Pechino, la repressione del regime comunista colpisce anche le bambine a scuola

10 Set 2013 17:29 - di Sandro Forte

Repressione, violazione dei diritti, discriminazione, intolleranza e razzismo: nella Cina comunista sono all’ordine del giorno e non risparmiano nessuno, neppure i minori. La cronaca, filtrata attraverso le maglie della ferrea censura di regime, ci riferisce di due bambine, una di 10 anni e una di 6 anni, protagoniste e vittime di due episodi distinti. A San Francisco, negli Stati Uniti, è arrivata Zhang Anni, considerata la più giovane prigioniera politica in Cina. La bambina, di 10 anni, è la figlia del dissidente Zhang Lin, uno dei maggiori esponenti del movimento per la democrazia del 1989 nella provincia dell’Anhui, in galera da oltre tredici anni con l’accusa di sovversione. Era un esponente del partito China Democracy Party (Cdp), bandito nel 1998. Attualmente è in carcere proprio per le proteste messe in campo per permettere a sua figlia di andare a scuola. Lo scorso 27 febbraio, infatti, le autorità cinesi impedirono alla piccola di andare a scuola, tenendola in custodia per alcune ore. In aprile la protesta di una trentina di attivisti portò alla detenzione agli arresti domiciliari di tutta la famiglia. Zhang padre decise quindi di scappare per portare il suo caso a Pechino insieme alla figlia, ma entrambi furono presi e riportati a Bengbu, dove vivevano, con la promessa che niente sarebbe loro successo. Invece alla piccola Anni non è stato permesso di andare a scuola e per il padre si sono riaperte le porte del carcere, dinanzi al quale la piccola ha anche manifestato chiedendo la liberazione del genitore e la possibilità di tornare fra i banchi. Grazie all’interessamento di alcuni attivisti, tra i quali Hu Jia, Anni ha ottenuto dal consolato americano di Shanghai il visto ed è partita per gli Usa dove ora è ospite di una Ong.
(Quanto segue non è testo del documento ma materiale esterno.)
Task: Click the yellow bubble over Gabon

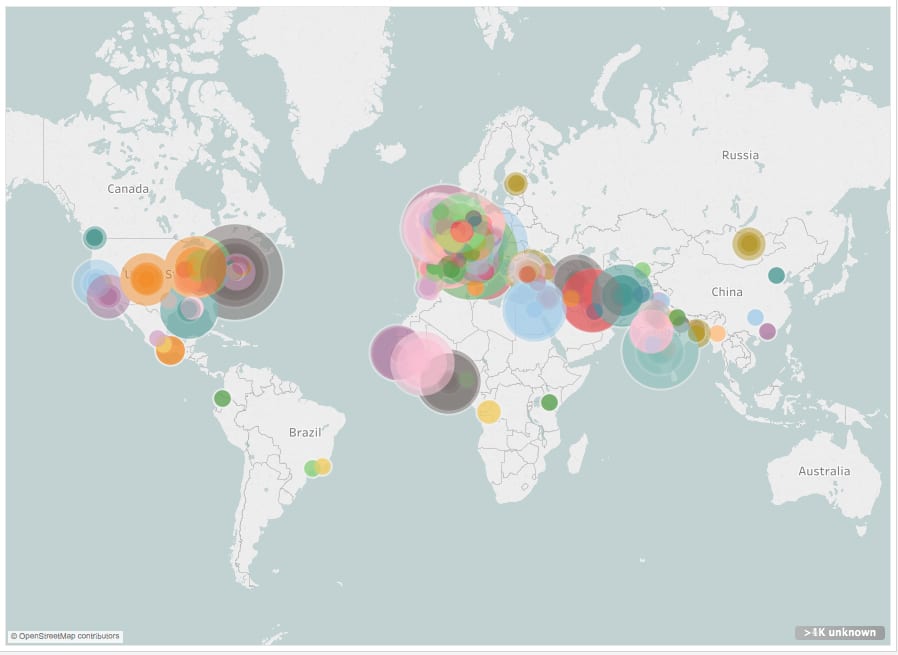Action: pos(487,413)
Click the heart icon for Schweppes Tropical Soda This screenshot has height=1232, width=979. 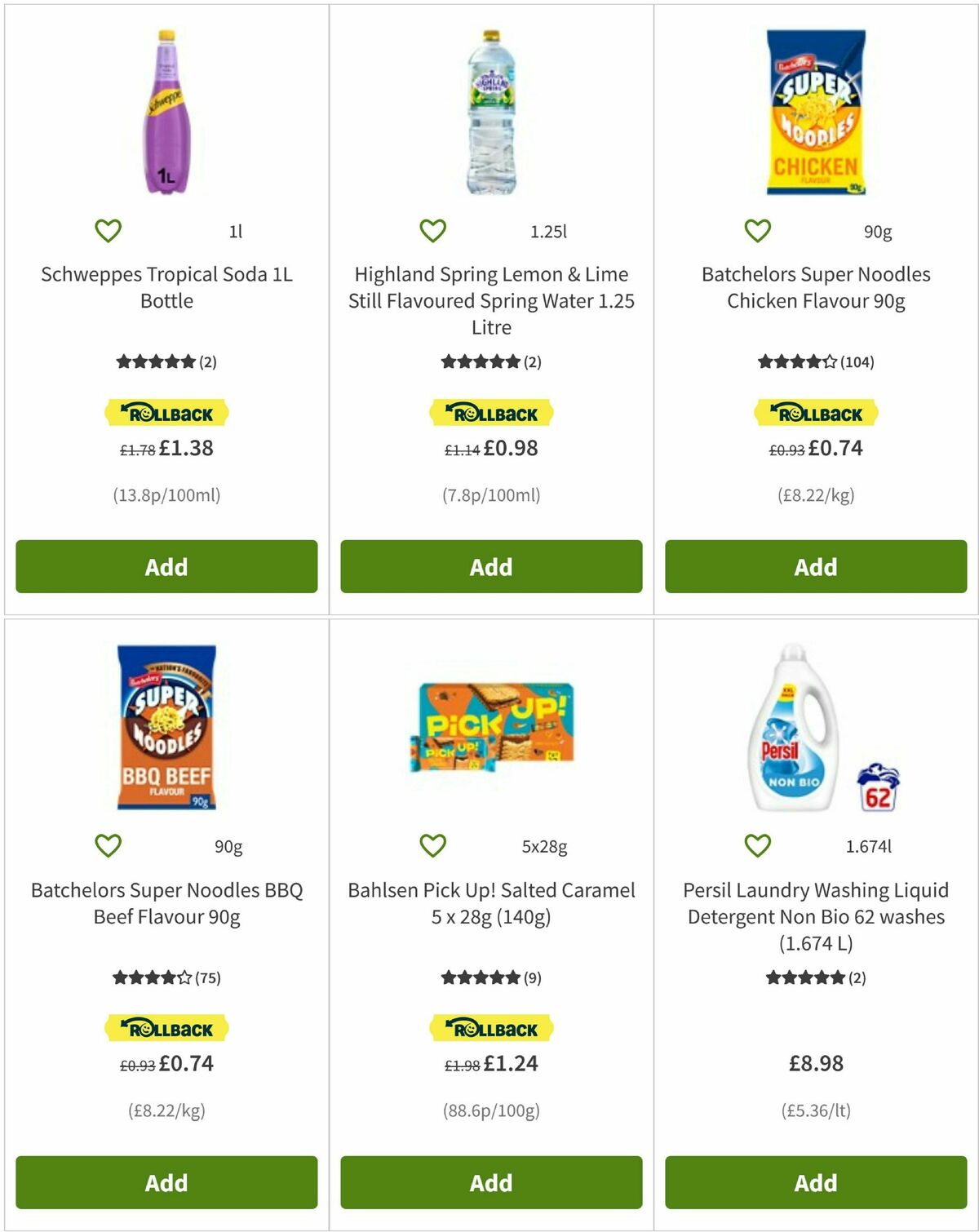pos(109,229)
L’altro episodio è avvenuto a Shanghai, dove alcuni abitanti hanno espresso rabbia e malcontento per la decisione delle autorità locali di consentire ad una bimba di sei anni, appartenente ad un’altra provincia, quella dello Shandong, di frequentare la scuola statale a Shanghai, dopo che il suo caso era stato sollevato in una trasmissione televisiva. Secondo quanto riferisce il quotidiano di Hong Kong “South China Morning Post”, molti genitori residenti nella capitale economica cinese si sono detti contrari alla decisione e hanno definito con disprezzo la bambina “una locusta”. Diao Qianwen, originaria della provincia dello Shandong, è stata allevata dai nonni a Shanghai. La madre l’ha abbandonata alla nascita e il padre è in carcere appunto nella provincia dello Shandong. Fino a qualche tempo fa tutte le scuole di Shanghai avevano rifiutato di accoglierla, adducendo sia la mancanza di un documento ufficiale che provasse lo stato di tutori legali dei nonni e sia il fatto che essi non avrebbero contribuito a pagare la quota del fondo di sicurezza sociale che è la condizione per l’iscrizione a scuola di ogni nuovo studente. E così Diao non poteva andare a scuola. Fino a quando un giornalista televisivo, venuto a conoscenza del caso, ne ha parlato durante la sua trasmissione, spingendo così le autorità a intervenire. La bimba finalmente è stata ammessa, ma per la gente di Shanghai questo viola le leggi locali e rappresenta un pericoloso precedente. «Mi sta simpatica la bimba, non ho nulla contro di lei – ha commentato un abitante della megalopoli su Weibo, il twitter cinese – ma cosa accadrà ora? Migliaia di figli dei migranti vorranno andare a scuola qua e toglieranno posto ai nostri figli che ne hanno diritto. Le classi sono già troppo affollate». Insomma anche nella patria del comunismo sono ben radicati razzismo e xenofobia.